Could you print, exactly as they stand, the lines from the one holding "The image size is (1270, 950)." to the end of the data below, and nothing more?

(Data entries)
========

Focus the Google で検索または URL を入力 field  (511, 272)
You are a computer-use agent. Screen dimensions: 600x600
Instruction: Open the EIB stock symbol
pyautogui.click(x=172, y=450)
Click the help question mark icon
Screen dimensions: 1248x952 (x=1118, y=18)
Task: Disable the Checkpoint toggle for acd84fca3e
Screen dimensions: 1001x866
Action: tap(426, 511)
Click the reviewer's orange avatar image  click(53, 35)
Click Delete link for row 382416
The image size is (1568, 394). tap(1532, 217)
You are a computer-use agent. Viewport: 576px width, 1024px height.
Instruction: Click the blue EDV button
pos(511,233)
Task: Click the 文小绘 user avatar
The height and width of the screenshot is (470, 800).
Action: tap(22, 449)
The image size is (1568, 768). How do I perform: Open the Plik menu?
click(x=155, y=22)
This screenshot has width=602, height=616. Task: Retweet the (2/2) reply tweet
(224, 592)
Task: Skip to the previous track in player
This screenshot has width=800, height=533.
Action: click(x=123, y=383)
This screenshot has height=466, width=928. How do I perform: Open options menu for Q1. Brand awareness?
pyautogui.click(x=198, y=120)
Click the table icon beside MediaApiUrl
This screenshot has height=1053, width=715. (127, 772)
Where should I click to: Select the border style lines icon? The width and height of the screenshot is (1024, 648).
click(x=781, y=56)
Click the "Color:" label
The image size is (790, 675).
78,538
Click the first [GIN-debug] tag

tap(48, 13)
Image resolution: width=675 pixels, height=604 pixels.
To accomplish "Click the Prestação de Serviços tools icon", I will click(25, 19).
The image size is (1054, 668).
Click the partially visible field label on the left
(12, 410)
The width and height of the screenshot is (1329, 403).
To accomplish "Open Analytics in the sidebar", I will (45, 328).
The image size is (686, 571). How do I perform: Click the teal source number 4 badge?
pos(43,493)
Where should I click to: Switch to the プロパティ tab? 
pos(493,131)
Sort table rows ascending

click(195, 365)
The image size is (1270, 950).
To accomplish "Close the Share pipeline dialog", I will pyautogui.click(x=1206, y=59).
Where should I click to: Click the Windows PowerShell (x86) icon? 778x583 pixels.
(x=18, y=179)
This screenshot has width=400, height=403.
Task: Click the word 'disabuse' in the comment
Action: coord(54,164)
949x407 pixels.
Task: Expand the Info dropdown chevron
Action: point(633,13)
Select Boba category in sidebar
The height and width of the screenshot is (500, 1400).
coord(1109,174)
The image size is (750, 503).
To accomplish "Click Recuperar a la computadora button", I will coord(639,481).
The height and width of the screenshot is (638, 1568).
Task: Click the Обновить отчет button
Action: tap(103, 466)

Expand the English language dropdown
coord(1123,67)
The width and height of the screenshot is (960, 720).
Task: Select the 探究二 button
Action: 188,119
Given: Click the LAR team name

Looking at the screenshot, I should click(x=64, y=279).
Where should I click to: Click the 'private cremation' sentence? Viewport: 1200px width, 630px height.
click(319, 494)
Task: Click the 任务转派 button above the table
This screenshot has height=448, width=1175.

========

_Result:_
The image size is (1270, 950).
To accomplish "Close the Share pipeline dialog", I will pyautogui.click(x=1206, y=59).
Where should I click to: Click the Windows PowerShell (x86) icon? 778x583 pixels.
(x=18, y=179)
This screenshot has width=400, height=403.
Task: Click the word 'disabuse' in the comment
Action: coord(54,164)
949x407 pixels.
Task: Expand the Info dropdown chevron
Action: point(633,13)
Select Boba category in sidebar
The height and width of the screenshot is (500, 1400).
coord(1109,174)
The image size is (750, 503).
To accomplish "Click Recuperar a la computadora button", I will coord(639,481).
The height and width of the screenshot is (638, 1568).
Task: Click the Обновить отчет button
Action: tap(103, 466)

Expand the English language dropdown
coord(1123,67)
The width and height of the screenshot is (960, 720).
Task: Select the 探究二 button
Action: 188,119
Given: Click the LAR team name

Looking at the screenshot, I should click(x=64, y=279).
Where should I click to: Click the 'private cremation' sentence? Viewport: 1200px width, 630px height.
click(319, 494)
Task: Click the 任务转派 button above the table
This screenshot has height=448, width=1175.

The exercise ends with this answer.